Samson opened, drove Saqib Mahmood straight to point, and was gone inside the second over with India 6 for 1. Ishan Kishan followed almost immediately, and it took a 59 from Abhishek Sharma and a composed half-century from captain Shreyas Iyer to haul the innings back to a respectable 189 for 7. The recovery was the story of the night. Samson’s dismissal is the story that will not go away.
Three innings, three single-figure scores
This is not one bad night in overcast Durham. Samson made 5 and 0 across the two T20Is in Ireland before this, so the England opener completes a run of 5, 0 and 1. For an opener, whose job is to use the powerplay and set a platform, three single-figure scores in a row is the kind of sequence that starts to shape a conversation rather than sit quietly in a spreadsheet.
What makes it jar is who we are talking about. This is the same Sanju Samson who was named player of the tournament at the T20 World Cup earlier this year, the man who walked out in the final and made 89 to help India lift the trophy. A batter does not forget how to do that in a few weeks. But reputations earned in March do not score runs in July, and the gap between the two is exactly the space a selection debate lives in.
None of it is fatal on its own. Openers go through lean patches, conditions in England in early July are not made for driving on the up, and a five-match series is a long runway. But form is only half of what makes this awkward for India. The other half is who is standing behind him.

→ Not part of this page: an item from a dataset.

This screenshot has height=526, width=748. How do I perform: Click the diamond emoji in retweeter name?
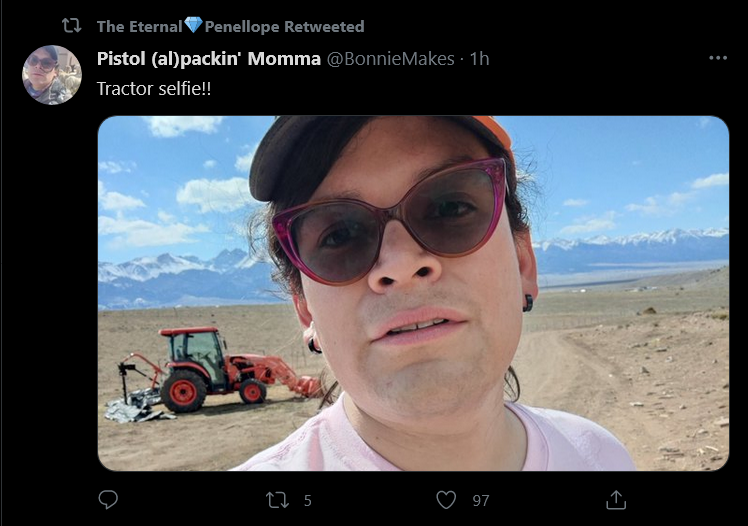coord(193,25)
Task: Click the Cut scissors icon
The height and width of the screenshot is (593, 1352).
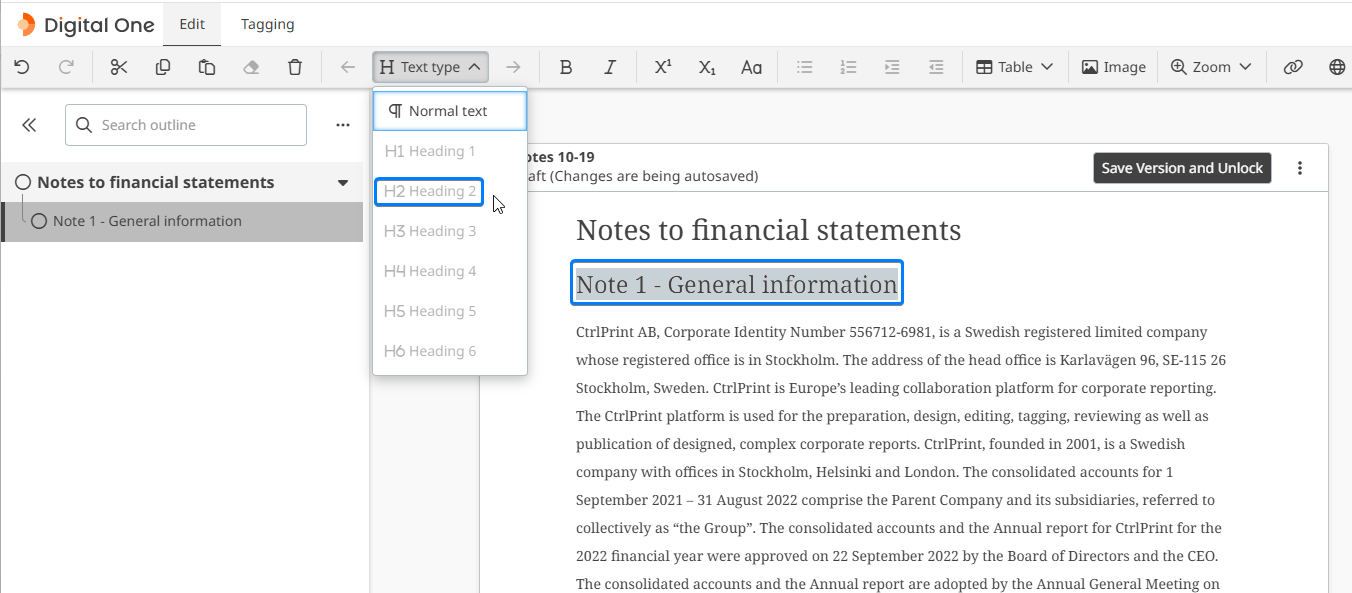Action: [x=119, y=67]
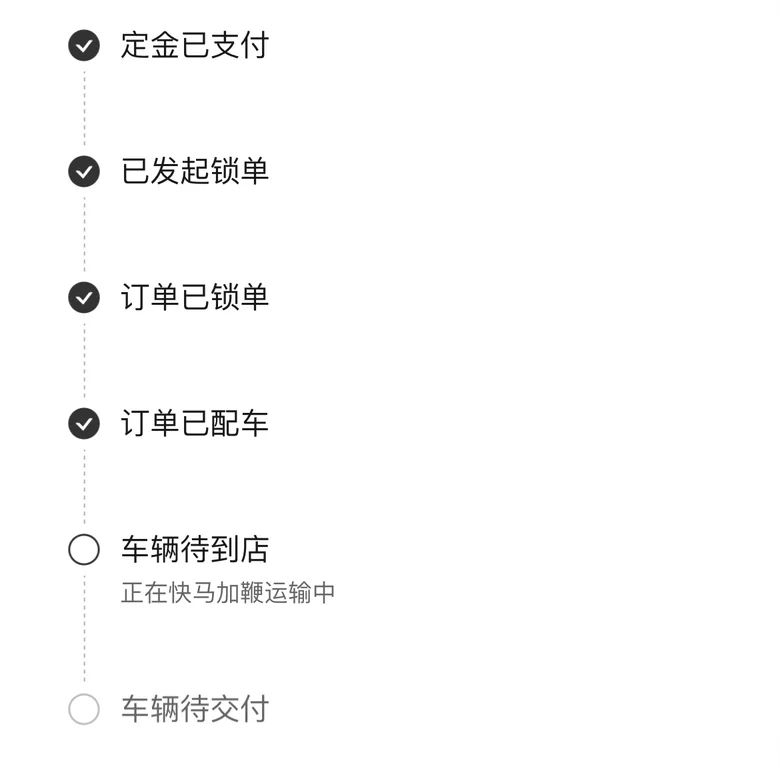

The 15-year-old in the same dressing room
Vaibhav Sooryavanshi is in this squad, and he is a left-handed opener, which is exactly the seat Samson is sitting in. He is also 15 years old and coming off an IPL 2026 that reads like a misprint: 776 runs, the Orange Cap, a record 72 sixes, and the tournament’s Most Valuable Player award. He has not played a game for India yet. Every time Samson falls cheaply, the noise around that fact gets a little louder.
India have chosen patience so far, and I think they are right to. You do not hand a schoolboy his first cap as a panic reaction to a rained-off match, and throwing a 15-year-old into a high-pressure series because the crowd wants it is how you damage a talent rather than launch one. Sooryavanshi’s time is coming, but it should arrive as a plan, not as a flinch.
The real question is about Samson, not the teenager
That is the part worth separating out. Whether Sooryavanshi debuts and whether Samson keeps his place are two different decisions, and India would be wise not to tangle them together. The case for sticking with Samson is straightforward: it is one completed innings into the series, the Durham game was effectively washed away, and knee-jerk changes after a no-result rarely age well. Give him Old Trafford with a clean slate and see what a proper batting surface brings out of him.
The case against is the calendar. This is a five-game series, this India side has been picked to look forward rather than back, and an opening slot is the one place where the future is banging loudest on the door. If Samson walks out at Old Trafford on Saturday and the story is the same, the argument for patience gets very hard to make with a straight face.
My guess is that India give Samson at least one more go, and probably should. But the leash is short, and it would not be a surprise if a fourth low score turned the loudest debut clamour of the summer into an actual India cap before this series is done. Samson holds the answer in his own hands for now. He has one innings, maybe two, to make sure the question stops being asked.